The meal offerings in this menu are the most elaborate of any of the dinner menus we have seen from the Milwaukee Road. The only ones that have been comparable are a 1965 lunch menu and another lunch menu from the same year this one was issued.
Click image to download a 1.8-MB PDF of this menu.
That year appears to be 1969, as both this menu and the lunch menu say, “Milwaukee Road Dining Car employees are proud of their special citation for sanitation by Surgeon General U. S. Public Health Service of nine consecutive years.” That citation was given to the railroad in March 1969. However, today’s menu interior has a small drawing of a turkey and the words “Seasons Greetings,” suggesting it is from sometime around Thanksgiving or Christmas of that year.
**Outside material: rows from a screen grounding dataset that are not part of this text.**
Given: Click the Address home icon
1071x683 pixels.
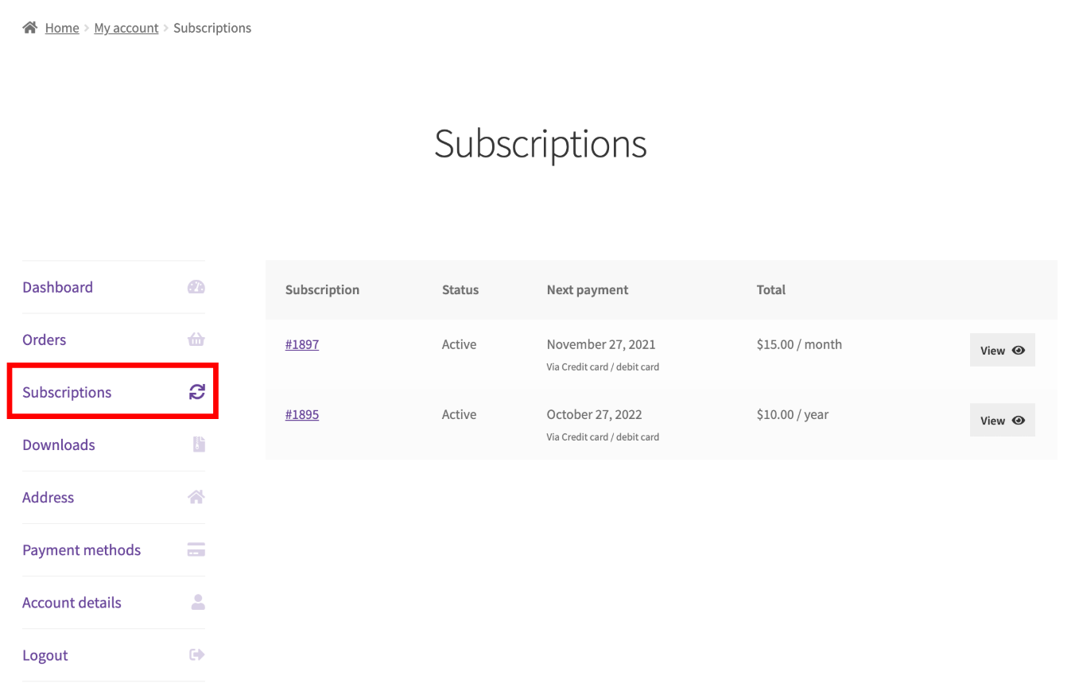Looking at the screenshot, I should (x=196, y=496).
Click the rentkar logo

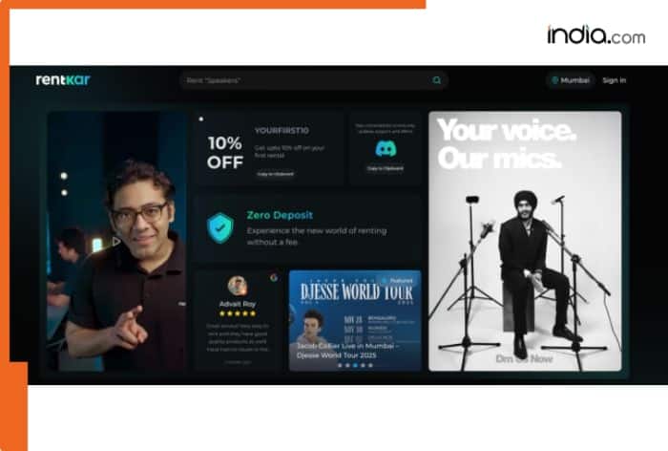63,80
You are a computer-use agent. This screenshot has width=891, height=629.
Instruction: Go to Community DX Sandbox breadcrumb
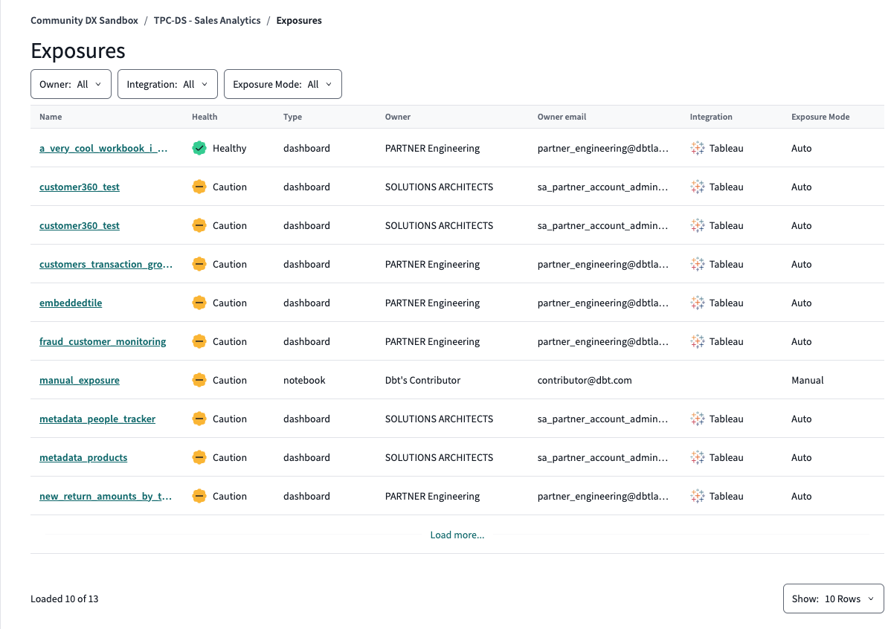[84, 21]
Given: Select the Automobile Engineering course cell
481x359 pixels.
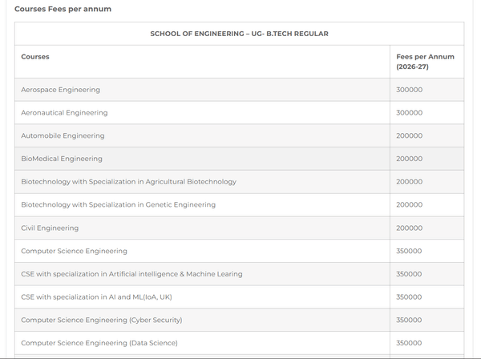Looking at the screenshot, I should [63, 136].
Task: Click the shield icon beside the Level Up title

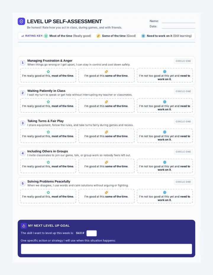Action: coord(21,22)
The menu offered four table d’hôte entrees, including sirloin steak ($5.25), walleye pike ($3.65), pork tenderloin ($3.55), and roast turkey ($2.85). These meals included soup, salad, potatoes, vegetable, and beverage, but dessert was 40¢ extra. Multiply prices by nine to get today’s dollars.
The a la carte side offered the sirloin steak alone for $3.85. The a la carte side also offered hamburger and five other sandwiches, all of which were accompanied by French fries, potato salad, or cole slaw, plus coffee, tea, or milk. The a la carte side also listed some soups and salads, and offered the same desserts listed on the table d’hôte side for 45¢ to 50¢ alone or 40¢ with a sandwich.
Menus from most railroads show a reduction in the number of entrêes and other offerings over time. The Milwaukee seemed to increase them. This may partly be because the replacement of the Tip Top Grill car with the Super Dome beverage lounge meant the dining car had to offer both elaborate first-class meals and sandwiches whose prices would appeal to coach travelers.
The menu indicates that this is for trains 2 and 3 (“3-2”), the Afternoon Hiawatha, which was Milwaukee’s flagship. Even late in its career Milwaukee did not slow its schedule appreciably, although by January 1970 the railroad could no longer justify two daytime trains each way between Chicago and the Twin Cities. The Afternoon Hiawathas had to go, presumably because the Morning Hiawathas made more stops.